The exhibition begins with Siqueiros’s formative years in Mexico featuring photographs of his family and school, artworks by a variety of artists reflecting the period of the Mexican Revolution, and materials relating to his early political activities. A member of the Mexican Communist Party, Siqueiros helped to found a union, the Syndicate of Revolutionary Mexican Painters, Sculptors and Engravers, and its newspaper El Machete. As the Syndicate became more critical of the revolutionary government, it faced governmental threats to cut financial support for mural projects and El Machete—causing a feud within the members of the union and placing Siqueiros at the forefront of the controversy. His continued involvement in the union and labor activities led to jail and eventual exile to the United States.
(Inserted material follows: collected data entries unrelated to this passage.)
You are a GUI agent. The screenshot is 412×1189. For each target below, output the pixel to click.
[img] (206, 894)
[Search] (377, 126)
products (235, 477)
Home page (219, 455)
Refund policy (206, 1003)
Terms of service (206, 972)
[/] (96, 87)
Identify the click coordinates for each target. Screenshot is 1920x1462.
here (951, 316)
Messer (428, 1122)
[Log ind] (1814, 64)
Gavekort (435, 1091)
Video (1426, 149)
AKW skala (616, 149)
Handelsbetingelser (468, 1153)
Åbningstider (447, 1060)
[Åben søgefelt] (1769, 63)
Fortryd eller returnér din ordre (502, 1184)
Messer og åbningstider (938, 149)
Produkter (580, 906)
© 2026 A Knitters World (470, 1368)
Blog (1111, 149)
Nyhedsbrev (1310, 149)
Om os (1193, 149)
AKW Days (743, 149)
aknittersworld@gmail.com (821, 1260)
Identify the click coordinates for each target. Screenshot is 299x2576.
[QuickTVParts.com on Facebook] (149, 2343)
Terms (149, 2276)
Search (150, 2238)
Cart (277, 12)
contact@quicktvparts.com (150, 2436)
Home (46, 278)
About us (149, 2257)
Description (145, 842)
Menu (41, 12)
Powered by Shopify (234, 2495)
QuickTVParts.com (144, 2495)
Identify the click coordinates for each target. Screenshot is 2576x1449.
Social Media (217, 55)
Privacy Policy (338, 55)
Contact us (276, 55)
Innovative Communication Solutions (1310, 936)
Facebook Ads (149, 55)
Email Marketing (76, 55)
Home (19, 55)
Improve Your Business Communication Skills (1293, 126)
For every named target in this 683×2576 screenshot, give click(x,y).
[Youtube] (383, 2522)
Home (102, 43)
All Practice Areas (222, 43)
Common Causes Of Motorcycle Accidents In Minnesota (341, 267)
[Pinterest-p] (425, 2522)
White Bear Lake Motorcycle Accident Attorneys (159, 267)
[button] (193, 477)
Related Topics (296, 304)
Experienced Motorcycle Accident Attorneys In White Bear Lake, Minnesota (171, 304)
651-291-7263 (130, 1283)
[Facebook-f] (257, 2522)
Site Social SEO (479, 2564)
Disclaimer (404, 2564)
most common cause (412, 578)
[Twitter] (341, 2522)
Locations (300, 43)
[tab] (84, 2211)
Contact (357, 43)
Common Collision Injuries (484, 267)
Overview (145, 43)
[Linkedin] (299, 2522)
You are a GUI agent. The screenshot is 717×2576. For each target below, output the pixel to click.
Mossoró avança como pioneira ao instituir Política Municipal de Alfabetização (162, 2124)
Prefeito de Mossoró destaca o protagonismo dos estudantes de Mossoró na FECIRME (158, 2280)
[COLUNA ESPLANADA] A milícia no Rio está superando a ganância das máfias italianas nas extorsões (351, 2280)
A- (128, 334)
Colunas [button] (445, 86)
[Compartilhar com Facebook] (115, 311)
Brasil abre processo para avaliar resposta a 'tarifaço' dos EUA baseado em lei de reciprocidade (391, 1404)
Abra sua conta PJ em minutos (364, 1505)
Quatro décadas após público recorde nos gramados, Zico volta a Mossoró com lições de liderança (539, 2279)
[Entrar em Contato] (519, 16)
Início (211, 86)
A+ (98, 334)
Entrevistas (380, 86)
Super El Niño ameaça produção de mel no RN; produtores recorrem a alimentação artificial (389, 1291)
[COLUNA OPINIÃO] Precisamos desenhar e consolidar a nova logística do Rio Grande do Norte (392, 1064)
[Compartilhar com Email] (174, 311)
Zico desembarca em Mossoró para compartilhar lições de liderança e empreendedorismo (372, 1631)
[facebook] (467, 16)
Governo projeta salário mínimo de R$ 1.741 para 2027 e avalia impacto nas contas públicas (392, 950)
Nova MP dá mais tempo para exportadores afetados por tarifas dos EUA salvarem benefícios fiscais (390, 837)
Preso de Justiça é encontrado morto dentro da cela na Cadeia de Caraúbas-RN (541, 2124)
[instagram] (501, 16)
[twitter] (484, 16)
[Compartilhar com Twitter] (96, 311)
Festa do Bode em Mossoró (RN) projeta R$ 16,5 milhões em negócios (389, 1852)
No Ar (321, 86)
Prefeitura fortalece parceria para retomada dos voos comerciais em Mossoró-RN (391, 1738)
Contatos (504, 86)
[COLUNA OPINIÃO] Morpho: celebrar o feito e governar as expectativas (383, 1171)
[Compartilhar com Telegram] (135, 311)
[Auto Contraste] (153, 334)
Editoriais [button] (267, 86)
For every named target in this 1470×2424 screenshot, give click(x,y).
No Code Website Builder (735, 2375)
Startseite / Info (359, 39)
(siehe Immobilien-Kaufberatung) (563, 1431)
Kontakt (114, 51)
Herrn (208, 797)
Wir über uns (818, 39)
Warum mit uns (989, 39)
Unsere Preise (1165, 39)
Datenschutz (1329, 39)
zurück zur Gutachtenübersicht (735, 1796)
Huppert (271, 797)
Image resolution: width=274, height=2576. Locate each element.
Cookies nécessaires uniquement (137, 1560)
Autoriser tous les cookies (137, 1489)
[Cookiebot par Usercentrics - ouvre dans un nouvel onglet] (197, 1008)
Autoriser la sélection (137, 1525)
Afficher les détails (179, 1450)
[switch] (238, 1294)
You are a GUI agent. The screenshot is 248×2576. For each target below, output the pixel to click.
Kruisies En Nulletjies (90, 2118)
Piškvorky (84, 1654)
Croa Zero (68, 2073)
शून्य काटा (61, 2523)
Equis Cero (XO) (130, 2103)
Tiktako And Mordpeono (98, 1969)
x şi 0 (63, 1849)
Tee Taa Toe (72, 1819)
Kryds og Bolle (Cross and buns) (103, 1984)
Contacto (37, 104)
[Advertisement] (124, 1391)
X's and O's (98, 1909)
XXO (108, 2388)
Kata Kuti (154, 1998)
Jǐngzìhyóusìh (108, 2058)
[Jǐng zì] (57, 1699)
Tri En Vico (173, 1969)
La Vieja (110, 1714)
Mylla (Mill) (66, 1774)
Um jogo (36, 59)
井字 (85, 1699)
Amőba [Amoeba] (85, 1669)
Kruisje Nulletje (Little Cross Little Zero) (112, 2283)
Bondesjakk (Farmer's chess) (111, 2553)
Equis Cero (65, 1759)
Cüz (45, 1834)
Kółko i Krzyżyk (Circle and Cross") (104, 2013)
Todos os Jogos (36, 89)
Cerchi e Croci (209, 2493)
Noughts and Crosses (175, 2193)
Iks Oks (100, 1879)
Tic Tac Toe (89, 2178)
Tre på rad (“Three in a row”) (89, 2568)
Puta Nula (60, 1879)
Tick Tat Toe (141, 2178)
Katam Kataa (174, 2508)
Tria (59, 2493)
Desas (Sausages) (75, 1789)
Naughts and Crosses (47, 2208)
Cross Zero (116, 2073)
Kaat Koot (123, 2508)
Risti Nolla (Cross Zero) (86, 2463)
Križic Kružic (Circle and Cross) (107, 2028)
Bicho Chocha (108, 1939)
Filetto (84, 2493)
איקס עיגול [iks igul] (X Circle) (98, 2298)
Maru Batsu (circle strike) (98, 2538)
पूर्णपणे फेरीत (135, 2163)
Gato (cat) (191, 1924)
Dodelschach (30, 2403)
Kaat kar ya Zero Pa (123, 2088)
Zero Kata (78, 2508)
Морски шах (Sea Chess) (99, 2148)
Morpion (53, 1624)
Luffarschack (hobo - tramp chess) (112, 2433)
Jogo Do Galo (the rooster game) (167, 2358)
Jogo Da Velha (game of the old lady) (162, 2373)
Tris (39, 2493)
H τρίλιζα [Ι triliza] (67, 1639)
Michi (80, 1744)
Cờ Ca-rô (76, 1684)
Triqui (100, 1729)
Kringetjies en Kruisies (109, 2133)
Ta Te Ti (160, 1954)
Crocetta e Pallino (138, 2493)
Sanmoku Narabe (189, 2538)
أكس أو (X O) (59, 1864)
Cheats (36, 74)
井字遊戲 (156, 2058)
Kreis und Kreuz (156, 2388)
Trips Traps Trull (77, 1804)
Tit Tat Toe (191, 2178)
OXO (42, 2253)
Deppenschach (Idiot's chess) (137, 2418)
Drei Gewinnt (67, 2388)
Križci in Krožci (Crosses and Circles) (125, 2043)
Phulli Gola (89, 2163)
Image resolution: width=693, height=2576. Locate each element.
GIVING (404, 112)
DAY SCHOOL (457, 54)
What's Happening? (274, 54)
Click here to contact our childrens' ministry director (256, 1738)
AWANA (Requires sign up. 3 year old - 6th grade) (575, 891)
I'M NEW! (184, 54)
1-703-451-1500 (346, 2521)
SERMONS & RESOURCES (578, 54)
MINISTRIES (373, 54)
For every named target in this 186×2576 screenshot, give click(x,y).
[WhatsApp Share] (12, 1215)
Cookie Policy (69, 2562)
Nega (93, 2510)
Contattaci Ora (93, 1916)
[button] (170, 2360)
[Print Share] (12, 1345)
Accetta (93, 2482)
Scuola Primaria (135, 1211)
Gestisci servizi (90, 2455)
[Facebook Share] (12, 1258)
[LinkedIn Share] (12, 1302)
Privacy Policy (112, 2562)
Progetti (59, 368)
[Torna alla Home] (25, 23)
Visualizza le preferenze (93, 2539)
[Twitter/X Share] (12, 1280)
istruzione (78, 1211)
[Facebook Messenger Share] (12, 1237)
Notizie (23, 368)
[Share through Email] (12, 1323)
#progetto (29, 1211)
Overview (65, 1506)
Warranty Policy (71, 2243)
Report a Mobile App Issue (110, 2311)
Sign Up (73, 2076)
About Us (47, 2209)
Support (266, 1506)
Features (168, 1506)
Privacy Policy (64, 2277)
This exile included a seven-month stay in Los Angeles explored in the middle section of the exhibition. The Los Angeles that Siqueiros encountered when he arrived in 1932 is profiled with historical and cultural materials documenting the city as it then existed, the modern cultural influence of Mexico (including the activities of Orozco and Rivera) and the events leading up to the creation of Siqueiros’s first mural in Los Angeles, Street Meeting. Painted on an outdoor wall of the Chouinard School of Art, one of the world’s leading visual art schools and forerunner of today’s California Institute of the Arts, Street Meeting depicted a militant union organizer addressing a multi-ethnic crowd on a Los Angeles street corner. Siqueiros was the first to use an industrial spray gun to paint the mural onto the cement exterior wall—a technique which would impact the work of future generations of mural and graffiti artists, and a pivotal influencer of the Chicano Art Movement.
The third section of the exhibition is devoted to Siqueiros’s most important work in Los Angeles, América Tropical. Located on historic Olvera Street, this seminal project proved to be crucial for Siqueiros, in terms of both technique and theme. Formally, the project prompted Siqueiros to take a more dynamic approach to painting large-scale works for outdoor viewers. Thematically, the central image—a South American Indian peasant, crucified beneath a North American eagle—crystallized Siqueiros’s subject matter, and linked it to a wider artistic and political culture that also will be documented in the gallery. Rounding out the story of América Tropical will be materials showing how the painting gradually bled through the whitewash, turning it into a ghostly and suggestive presence on Olvera Street, and how artists and activists campaigned for its restoration and how it is now being conserved by the Getty Conservation Institute.
The impact of Siqueiros’s Los Angeles work will be detailed in the denouement of the exhibition, demonstrating how his work has inspired artists from the 1930s to present day and contributed to the development of the modern mural movement, including the Chicano Art Movement of the 1960s, in Los Angeles and beyond. The exhibition will include work by contemporary artists such as Barbara Carrasco, John Valadez, Judy Baca, Noni Olabisi, Salomón Huerta, Sandra de la Loza, and Wayne Healy and many more. Carrasco’s own controversial and rarely seen mural L.A. History – A Mexican Perspective will also be on view.